Не дожидаясь ответа, он вытащил из нагрудного кармана пачку карточек, сплошь покрытых числами.
– Математика управляет случаем, – продолжал он. – Тайны чисел и есть закон текущего часа. Уже в самом начале, заметьте себе, существовали аналитическая геометрия, интеграл и логарифмические таблицы. Орбиты звезд тщательно просчитывались. Все мироздание есть алгебраический фокус.
Услышав эти слова, я слегка успокоился. Мысли о числах, которые он высказал, хоть и грубо сформулированные, не так уж отличались от вопросов, которые сам я когда-то задавал Далекому.
Вдруг он предложил:
– Сыграем?
Я отказался.
– Я ведь правильно понял, что вы авантюрист? – поддразнил он.
Тут я снова обрушился в недоверие, глодавшее меня еще минуту назад. Таблицы и шкатулочка с игрой между тем исчезли в его карманах.
– Скачками увлекаетесь? – спросил он меня.
Я не ответил.
Он продолжал:
– Представьте себе: бегут десять или двенадцать лошадей. Одна из них должна прийти к финишу первой. После окажется: какая-то лошадь пришла к финишу первой и победить могла только эта, никакая другая. Когда люди заключают пари, все сводится к тому, чтобы поставить на эту единственную.
– Но там же десять или двенадцать лошадей, – сказал я, передразнивая его.
– Лишь по видимости, – возразил он. – Точнее, это несущественно. Победитель только один. Все дело в том, чтобы увидеть его. А для этого даже не обязательно представлять себе, как вообще устроена лошадь.
Он вытащил из кармана плаща список лошадиных имен.
– Я всегда узнаю победителя по имени, – продолжал он, – по числу букв и их отношению к соответствующему числу имен проигравших лошадей. Позанимайтесь немного сложением, вычитанием и делением, и вы сразу получите правильный результат. А утомительный промежуток времени перед принятием решения можно перепрыгнуть, положившись на интуицию. Время подчиняется законам перспективы, как и ландшафт. Я часто заключаю пари и никогда не проигрываю. Но ипподромов я избегаю.

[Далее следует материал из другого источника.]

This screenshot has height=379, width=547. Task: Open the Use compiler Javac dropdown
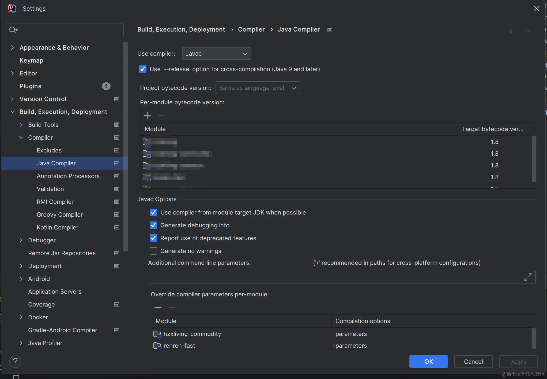coord(217,53)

Он начал читать по бумажке лошадиные имена. Громким голосом объявляя всякий раз сумму цифр. Большое значение он придавал случайностям расположения имен в печатном объявлении. Наконец сказал, что весной на скачках Оакс в Эпсоме победит кобыла-трехлетка Нелли Хилл. Он предложил мне испытать его метод, заключив пари по контракту. Есть, мол, конторы, которые специализируются на этом, их маклерским услугам вполне можно доверять…
Я перебил его и отклонил предложение. Он неожиданно сменил тему и спросил:
– Вам не приходилось посещать школу, где учат, как найти для себя девушку, а потом избавиться от нее – и чтобы обошлось без слез, которые девицы обычно проливают, когда разрыв становится неизбежным?
Я промолчал. Знаю за собой такой недостаток: замедленную реакцию. Я не раз упускал, как дурак, благоприятные шансы. Это – своего рода беззащитность, всегда казавшаяся мне чем-то позорным… Использовать благоприятные шансы… Вот уж чего я всю жизнь не умел.
Теперь он снова заговорил:
– Меняемся мы не по своей воле. Человек даже не жесток, он лишь кажется таким. Если мы по прошествии семи лет уже не прежние, как можем мы любить все того же человека? Да и человек этот уже не он сам. Что вообще значит – из многих миллионов людей любить только одного? Человек не любит другого так, как это обычно изображается. Человек любит себя самого, и только в тени этой самости – другого. Но одновременно он любит спать, любит собаку, книгу, какое-нибудь дерево, воду, лето, все приятное, что попадется ему на пути. И человек борется с препятствиями. Большая любовь, которую так часто заклинают, но которая редко становится реальностью, вырастает из того же корня, что и преступление. Она длится семь лет и представляет собой бездонно-глубокое заблуждение.
Он вздохнул. Сказал:
– Вам это не нравится? Но ведь можно доказать, что конфликты – не обсуждаемые вслух, а фактические – следуют друг за другом в гораздо более плотной последовательности, чем могут вообразить любящие. Малейшие изменения: ангина, появление у другого неприятного запаха, какой-нибудь пустяк – до вчерашнего дня человек ел бобовый суп, а сегодня от него отказывается… Малейшие изменения в конституции немедленно отражаются на шкале наших чувств. Насколько же большее влияние оказывают на чувства те ураганы, что бушуют над телесными соками! Человек должен это знать, если не хочет без пользы исчерпать силы.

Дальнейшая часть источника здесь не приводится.